◆ Brano da leggere
Poi certo, i MI non sono i Black Sabbath e nemmeno i Judas Priest, e mi pare giusto così.
Per concludere, un plauso ai testi politici protestatari sempre interessanti e alla bellissima copertina (peccato non abbia più tempo, voglia e spazio per tatuarmi un pezzo così grande) e un accenno alle canzoni che ho più gradito (senza dimenticarci che il disco è tutto eccellente): “I Disavow” per l’assolo sparato melodico davvero bellissimo, “Decline And Fall” per la potenza devastante e la title track per la particolare riuscita degli stacchi rallentati alternati alle sparate grindeggianti che caratterizzano il sound della band.
Che dire, i MI sono una delle band di oggi da me preferite: adoro la doppia voce, la composizione, il sound, tutto; mi piacciono l’attitudine politicizzata, la relativamente scarsa produttività dei nostri (sesto disco in circa 20 anni di esistenza, anche se non vanno dimenticate diverse, ma non troppe, uscite minori di spessore).
Ascoltate questo disco, si tratta della prova contemporanea del fatto che i ragazzi di Baltimore meritano il rispetto e la considerazione che i sempre attenti ascoltatori dediti al metallo della morte giustamente gli hanno tributato durante la loro, ormai piuttosto significativa, carriera.
2 . Accursed Spawn – The Virulent Host – PRC Music
Quintetto canadese che proviene dalla capitale Ottawa e che vara il proprio primo full lenght, dopo un paio di EP in dieci anni scarsi di esistenza.
Gli Accursed Spawn sono una macchina ben rodata, in grado di proporre un sano e brutale death metal derivato dal movimento americano dei primi nineties, ma impreziosito da una gradevolissima deriva tech-death che rende il sound più moderno e ficcante.
Tra le principali muse ispiratrici dei nostri troviamo i Deicide e, soprattutto, i Cannibal Corpse di “The Bleeding”: la ricetta ha sempre funzionato ove proposta con cura e devozione e gli AS non fanno eccezione dal momento che i canadians sanno perfettamente quale sia il lavoro da portare a termine.

◆ Voci fornite
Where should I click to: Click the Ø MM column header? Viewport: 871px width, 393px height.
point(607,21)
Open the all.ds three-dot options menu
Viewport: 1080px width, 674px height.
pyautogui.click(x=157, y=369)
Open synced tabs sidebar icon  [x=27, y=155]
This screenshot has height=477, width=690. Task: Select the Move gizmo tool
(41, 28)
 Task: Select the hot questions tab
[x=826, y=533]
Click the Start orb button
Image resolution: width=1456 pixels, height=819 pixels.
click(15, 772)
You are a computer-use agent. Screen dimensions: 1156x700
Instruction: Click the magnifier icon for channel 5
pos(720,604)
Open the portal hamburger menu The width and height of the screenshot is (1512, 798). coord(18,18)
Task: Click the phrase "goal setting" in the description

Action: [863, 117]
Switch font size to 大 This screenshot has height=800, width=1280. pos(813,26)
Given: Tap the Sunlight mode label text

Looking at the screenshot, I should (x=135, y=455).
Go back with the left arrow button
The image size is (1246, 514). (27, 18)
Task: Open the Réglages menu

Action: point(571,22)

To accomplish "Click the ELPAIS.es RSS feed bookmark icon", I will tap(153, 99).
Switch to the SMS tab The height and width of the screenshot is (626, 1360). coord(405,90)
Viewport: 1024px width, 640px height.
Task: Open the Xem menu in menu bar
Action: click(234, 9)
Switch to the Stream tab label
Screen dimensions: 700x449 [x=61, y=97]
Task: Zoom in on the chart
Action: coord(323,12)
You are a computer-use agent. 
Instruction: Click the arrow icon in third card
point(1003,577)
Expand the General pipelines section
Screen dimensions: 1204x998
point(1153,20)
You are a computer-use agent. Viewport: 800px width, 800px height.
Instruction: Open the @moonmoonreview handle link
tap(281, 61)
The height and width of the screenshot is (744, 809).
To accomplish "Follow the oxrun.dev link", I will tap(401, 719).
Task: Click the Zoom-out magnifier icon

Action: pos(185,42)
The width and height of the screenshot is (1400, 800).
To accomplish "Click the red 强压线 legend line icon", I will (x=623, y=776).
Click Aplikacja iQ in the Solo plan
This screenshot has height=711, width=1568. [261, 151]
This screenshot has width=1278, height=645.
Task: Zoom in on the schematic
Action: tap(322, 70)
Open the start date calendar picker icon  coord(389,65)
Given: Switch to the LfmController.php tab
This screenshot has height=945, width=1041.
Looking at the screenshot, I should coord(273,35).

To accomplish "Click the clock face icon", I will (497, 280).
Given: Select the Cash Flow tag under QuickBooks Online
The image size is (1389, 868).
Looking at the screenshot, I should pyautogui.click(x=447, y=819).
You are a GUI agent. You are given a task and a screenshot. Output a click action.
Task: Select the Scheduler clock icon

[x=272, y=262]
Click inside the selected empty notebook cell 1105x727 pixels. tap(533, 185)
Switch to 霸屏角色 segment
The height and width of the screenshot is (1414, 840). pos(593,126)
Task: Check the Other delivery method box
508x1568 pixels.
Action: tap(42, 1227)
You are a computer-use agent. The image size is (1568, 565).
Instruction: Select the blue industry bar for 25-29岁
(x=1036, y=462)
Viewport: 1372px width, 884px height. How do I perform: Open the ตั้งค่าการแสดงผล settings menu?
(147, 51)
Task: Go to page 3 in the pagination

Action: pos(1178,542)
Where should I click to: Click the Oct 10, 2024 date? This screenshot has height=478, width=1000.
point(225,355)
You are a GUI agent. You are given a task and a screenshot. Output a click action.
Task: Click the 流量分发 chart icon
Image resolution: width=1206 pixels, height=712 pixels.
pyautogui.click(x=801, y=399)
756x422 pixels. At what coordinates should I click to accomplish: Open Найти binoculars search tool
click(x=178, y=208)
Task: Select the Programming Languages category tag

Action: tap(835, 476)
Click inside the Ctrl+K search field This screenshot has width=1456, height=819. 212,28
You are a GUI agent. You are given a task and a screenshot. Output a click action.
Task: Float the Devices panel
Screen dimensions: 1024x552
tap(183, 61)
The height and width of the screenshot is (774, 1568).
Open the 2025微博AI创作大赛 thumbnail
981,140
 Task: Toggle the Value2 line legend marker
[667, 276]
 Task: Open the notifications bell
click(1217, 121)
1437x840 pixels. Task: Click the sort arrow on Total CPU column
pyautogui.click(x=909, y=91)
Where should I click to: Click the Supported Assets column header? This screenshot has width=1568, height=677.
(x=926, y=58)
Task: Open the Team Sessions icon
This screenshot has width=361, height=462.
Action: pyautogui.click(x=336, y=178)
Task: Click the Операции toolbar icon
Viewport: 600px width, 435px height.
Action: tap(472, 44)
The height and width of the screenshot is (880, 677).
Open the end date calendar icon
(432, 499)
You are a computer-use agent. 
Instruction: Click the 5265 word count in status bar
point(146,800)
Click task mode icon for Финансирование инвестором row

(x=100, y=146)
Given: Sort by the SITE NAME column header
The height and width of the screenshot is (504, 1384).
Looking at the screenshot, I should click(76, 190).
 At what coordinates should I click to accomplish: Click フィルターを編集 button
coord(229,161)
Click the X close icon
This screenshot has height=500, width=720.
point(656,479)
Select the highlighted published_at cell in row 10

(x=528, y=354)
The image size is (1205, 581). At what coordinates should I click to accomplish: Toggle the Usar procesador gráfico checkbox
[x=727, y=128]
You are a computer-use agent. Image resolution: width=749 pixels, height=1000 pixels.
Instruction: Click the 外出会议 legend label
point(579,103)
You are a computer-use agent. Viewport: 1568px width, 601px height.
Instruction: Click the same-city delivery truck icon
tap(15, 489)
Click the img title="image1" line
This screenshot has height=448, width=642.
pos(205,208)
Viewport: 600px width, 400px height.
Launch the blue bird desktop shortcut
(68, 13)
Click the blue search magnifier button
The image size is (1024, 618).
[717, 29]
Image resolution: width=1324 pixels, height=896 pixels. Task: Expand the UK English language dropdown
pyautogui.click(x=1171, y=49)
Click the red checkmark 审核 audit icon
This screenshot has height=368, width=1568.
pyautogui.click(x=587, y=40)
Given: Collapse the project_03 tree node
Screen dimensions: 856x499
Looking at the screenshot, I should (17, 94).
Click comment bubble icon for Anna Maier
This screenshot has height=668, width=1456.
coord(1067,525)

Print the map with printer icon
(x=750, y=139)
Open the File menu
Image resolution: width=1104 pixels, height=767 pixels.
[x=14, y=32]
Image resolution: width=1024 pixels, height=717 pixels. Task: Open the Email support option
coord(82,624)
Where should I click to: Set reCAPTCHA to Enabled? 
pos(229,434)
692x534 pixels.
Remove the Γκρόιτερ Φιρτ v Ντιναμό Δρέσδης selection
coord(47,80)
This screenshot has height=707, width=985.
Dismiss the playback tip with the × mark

◆ Consegne
1. Secondo la recensione dei dischi death metal, da quale città provengono gli Accursed Spawn?
2. Indica se ciascuna affermazione concorda con la recensione dei dischi death metal, citando le parole decisive: (a) prima del loro primo full length gli Accursed Spawn avevano pubblicato un paio di EP; (b) il disco dei MI recensito è il loro terzo; (c) i MI sono di Baltimore.
3. Riprendi la recensione dei dischi death metal, continuandola dopo la sua ultima frase.

◆ Risposte per consegna
1. Da Ottawa, la capitale del Canada.

2.
(a) Sì: "dopo un paio di EP in dieci anni scarsi di esistenza".
(b) No: "sesto disco in circa 20 anni di esistenza".
(c) Sì: "i ragazzi di Baltimore meritano il rispetto e la considerazione".

3.
E così, a partire dall’incipit del lavoro, “Bophal 84”, la violenza dei nostri trova eccellente espressione: gran bel lavoro delle chitarre, classicamente metal ma con un accenno di tecnologica violenza moderna che rende i riff chiari e definiti, sontuoso il lavoro del basso nella più classica tradizione di interpreti del passato tipo Di Giorgio o Webster, batteria killer che non perde un colpo e voce cavernosa e convincente che si inserisce alla perfezione nella potenza complessiva dei pezzi.
Il disco rappresenta un nuovo capitolo per la scena odierna canadese, una scena che inizia ad annoverare un discreto numero di band dedite al metallo della morte; a differenza di quanto accadeva nel periodo d’oro del death metal, quando il movimento estremo proveniente dal freddo paese nordamericano era maggiormente rivolto al black metal.
La label PRC Music (canadese pure lei) sta dando voce e diffusione ai prodotti dei gruppi death metal del Canada: questo a dimostrazione di come, anche nella moderna era digitale, l’attenzione degli ascoltatori (per un genere musicale che di sicuro non capita di sentire camminando per la strada, in palestra o entrando in un negozio) vada conquistata attraverso la promozione di prodotti ben registrati, sentiti e seri come il presente.
Il lavoro si dipana all’insegna della violenza ben costruita, ragionata e mai caotica: il meglio viene raggiunto con “The Ageless Curse”, song nella quale la brutalità stile Cannibal Corpse convive alla perfezione con un riff di derivazione melodica, oserei dire quasi swedish (di origine At The Gates o Amon Amarth), un pezzo davvero trascinante; a seguire, ho apprezzato parecchio anche “Dogmatic Affliction”, “Mass Glossectomy” e “Cesium 137”, tutte canzoni che mi hanno letteralmente attaccato al divano per la potenza assoluta della proposta.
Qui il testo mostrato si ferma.